# [Stored data]

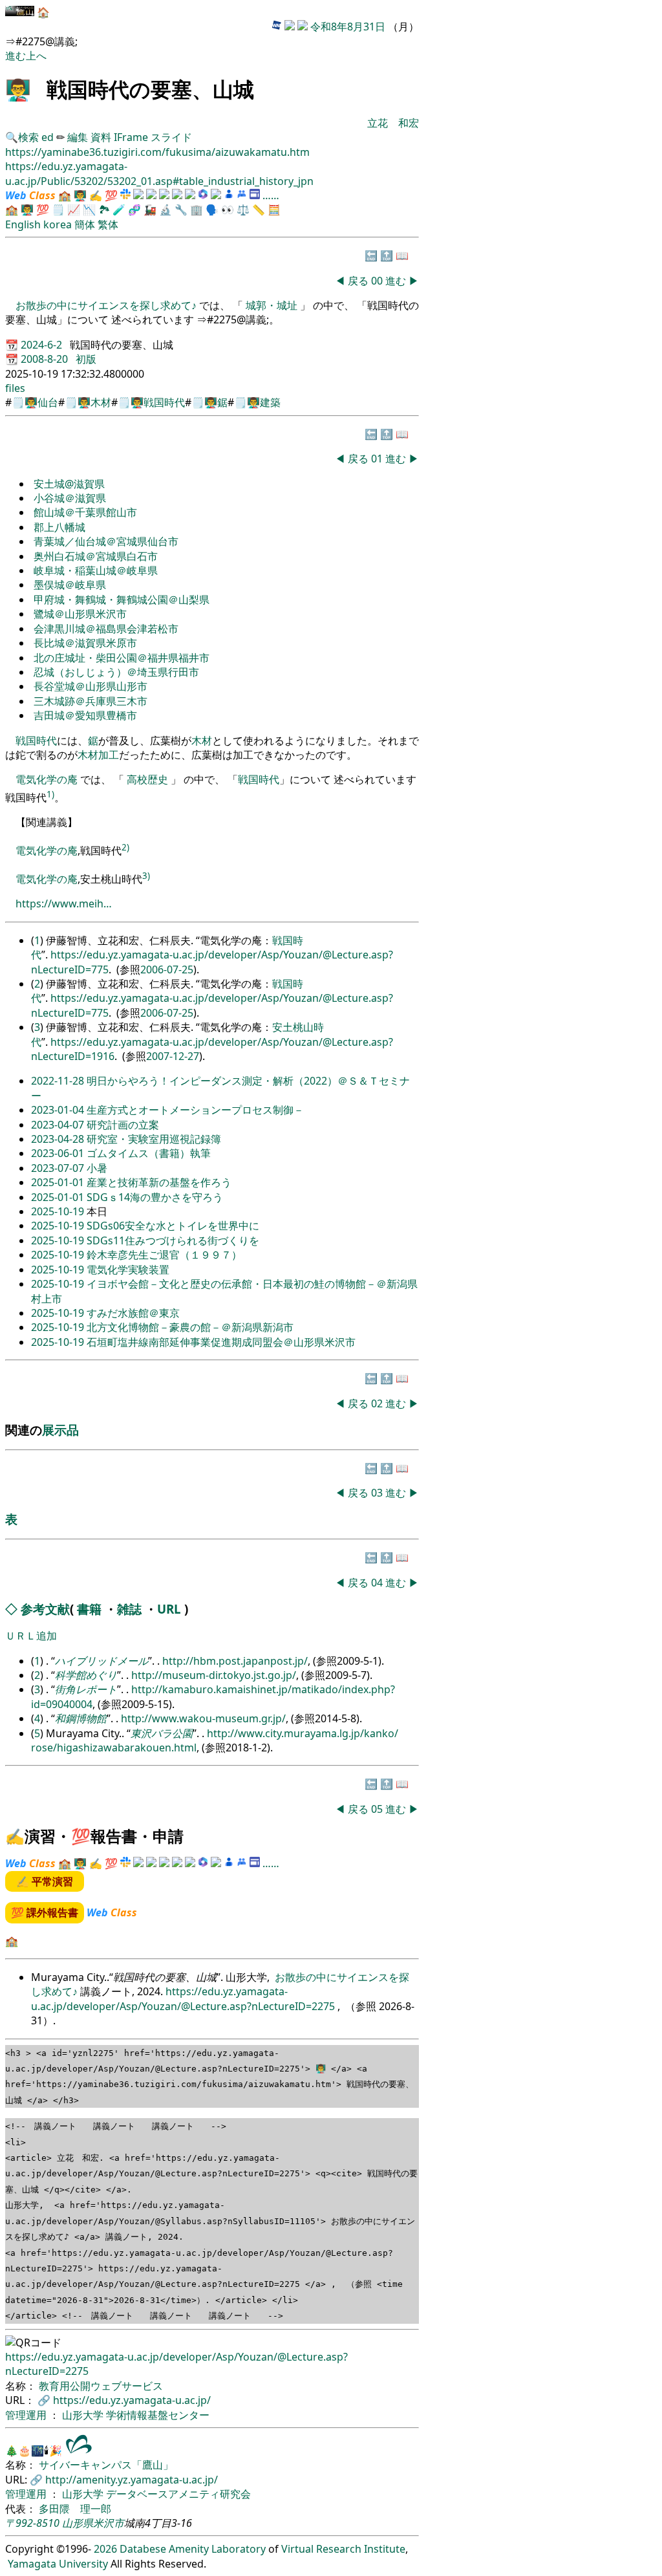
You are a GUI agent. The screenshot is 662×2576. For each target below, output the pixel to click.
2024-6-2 (43, 345)
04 (378, 1582)
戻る (358, 281)
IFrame (131, 137)
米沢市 (108, 2523)
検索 (28, 137)
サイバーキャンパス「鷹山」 (106, 2465)
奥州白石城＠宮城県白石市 (96, 556)
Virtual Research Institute (343, 2549)
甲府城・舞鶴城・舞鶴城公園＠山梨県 (121, 599)
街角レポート (86, 1689)
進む (15, 56)
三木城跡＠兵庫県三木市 (90, 701)
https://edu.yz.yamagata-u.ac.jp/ (132, 2400)
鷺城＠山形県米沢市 (80, 614)
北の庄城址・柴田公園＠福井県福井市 (121, 658)
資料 (102, 137)
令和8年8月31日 (347, 26)
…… (270, 195)
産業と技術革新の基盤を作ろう (159, 1182)
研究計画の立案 (123, 1125)
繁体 (108, 224)
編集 (78, 137)
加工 (108, 755)
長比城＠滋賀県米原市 (85, 643)
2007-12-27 (172, 1056)
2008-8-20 (45, 359)
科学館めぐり (86, 1675)
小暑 (97, 1168)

# [Problem details]
Could you repeat every entry above exactly, with each picture omitted?

# [Task answer]
You are a GUI agent. The screenshot is 662×2576. For each target below, output the pixel to click.
2024-6-2 (43, 345)
04 (378, 1582)
戻る (358, 281)
IFrame (131, 137)
米沢市 (108, 2523)
検索 (28, 137)
サイバーキャンパス「鷹山」 (106, 2465)
奥州白石城＠宮城県白石市 (96, 556)
Virtual Research Institute (343, 2549)
甲府城・舞鶴城・舞鶴城公園＠山梨県 (121, 599)
街角レポート (86, 1689)
進む (15, 56)
三木城跡＠兵庫県三木市 (90, 701)
https://edu.yz.yamagata-u.ac.jp/ (132, 2400)
鷺城＠山形県米沢市 (80, 614)
北の庄城址・柴田公園＠福井県福井市 (121, 658)
資料 (102, 137)
令和8年8月31日 (347, 26)
…… (270, 195)
産業と技術革新の基盤を作ろう (159, 1182)
研究計画の立案 (123, 1125)
繁体 (108, 224)
編集 (78, 137)
加工 (108, 755)
長比城＠滋賀県米原市 (85, 643)
2007-12-27 (172, 1056)
2008-8-20 (45, 359)
科学館めぐり (86, 1675)
小暑 (97, 1168)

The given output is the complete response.